5 October 2017

Cogito Ergo Non Serviam

May's Tory Conference Speech Her Next to Last as PM

It's early autumn in Britain, which means it's party conference time. This week, the Tories met in Manchester, and yesterday's speech by Prime Minister Theresa May was a nightmare. The PM developed a nasty cough she couldn't shake, a letter or two fell off the slogan behind her, and a prankster handed her an unemployment form. Her party rallied behind her for playing through such a rough patch, but one wonders whether they will continue to do so. The only reason she has the job is that no one else wants it right now.

The right-leaning Times stated hers was the "most shambolic conference speech in memory." The paper claimed she was on "final warning" and that a number of MPs believe that she is "one crisis from the exit."

The Telegraph, which sits to the right of the Times was also not in a mood to celebrate.

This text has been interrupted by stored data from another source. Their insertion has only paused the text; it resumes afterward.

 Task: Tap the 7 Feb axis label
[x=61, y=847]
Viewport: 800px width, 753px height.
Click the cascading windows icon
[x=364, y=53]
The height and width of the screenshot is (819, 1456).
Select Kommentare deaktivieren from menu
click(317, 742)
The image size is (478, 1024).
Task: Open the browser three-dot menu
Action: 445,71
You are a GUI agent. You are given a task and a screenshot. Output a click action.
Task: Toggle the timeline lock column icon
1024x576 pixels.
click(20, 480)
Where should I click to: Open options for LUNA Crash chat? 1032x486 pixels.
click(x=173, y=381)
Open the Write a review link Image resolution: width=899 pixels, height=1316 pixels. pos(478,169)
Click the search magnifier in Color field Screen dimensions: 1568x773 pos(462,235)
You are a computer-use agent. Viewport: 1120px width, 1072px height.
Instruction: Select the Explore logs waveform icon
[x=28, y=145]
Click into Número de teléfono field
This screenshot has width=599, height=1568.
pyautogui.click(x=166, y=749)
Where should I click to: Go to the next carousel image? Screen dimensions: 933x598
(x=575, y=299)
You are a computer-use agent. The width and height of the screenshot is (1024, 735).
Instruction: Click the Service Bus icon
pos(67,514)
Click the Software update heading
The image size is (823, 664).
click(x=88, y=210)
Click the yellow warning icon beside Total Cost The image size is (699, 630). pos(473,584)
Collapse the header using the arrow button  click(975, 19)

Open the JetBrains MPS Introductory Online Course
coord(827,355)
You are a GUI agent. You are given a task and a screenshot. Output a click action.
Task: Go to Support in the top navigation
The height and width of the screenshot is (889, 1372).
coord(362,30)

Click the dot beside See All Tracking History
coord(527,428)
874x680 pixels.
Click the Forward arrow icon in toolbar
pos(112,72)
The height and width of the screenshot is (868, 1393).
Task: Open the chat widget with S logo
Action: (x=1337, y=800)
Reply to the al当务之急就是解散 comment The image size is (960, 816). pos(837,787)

While agreeing that she had a "triple dose of bad luck," the paper called the speech "disastrous." According to the Tory-friendly paper, her time at Number 10 is "hanging in the balance." One of the paper's reporters tweeted, "Luckless May centre stage in tragic farce."

Back in the political center, the digital Independent stated the speech "laid to waste hopes it would rejuvenate her embattled leadership." It was "chaos". Their sketch writer, Tom Peck, wrote, "It was when the set started falling apart that the prime minister realised everything was going to be all right. 'I'll just glance down at myself now, see that I'm fully naked, then all my teeth will fall out and I'll wake up and start getting ready for that speech that I've got to give to save my career'." Moving to the left, the Guardian said "Coughing and spluttering -- May's British dream turns into a nightmare." The "most personal speech of her tenure" backfired and m"ishaps raise fresh concerns among party critics."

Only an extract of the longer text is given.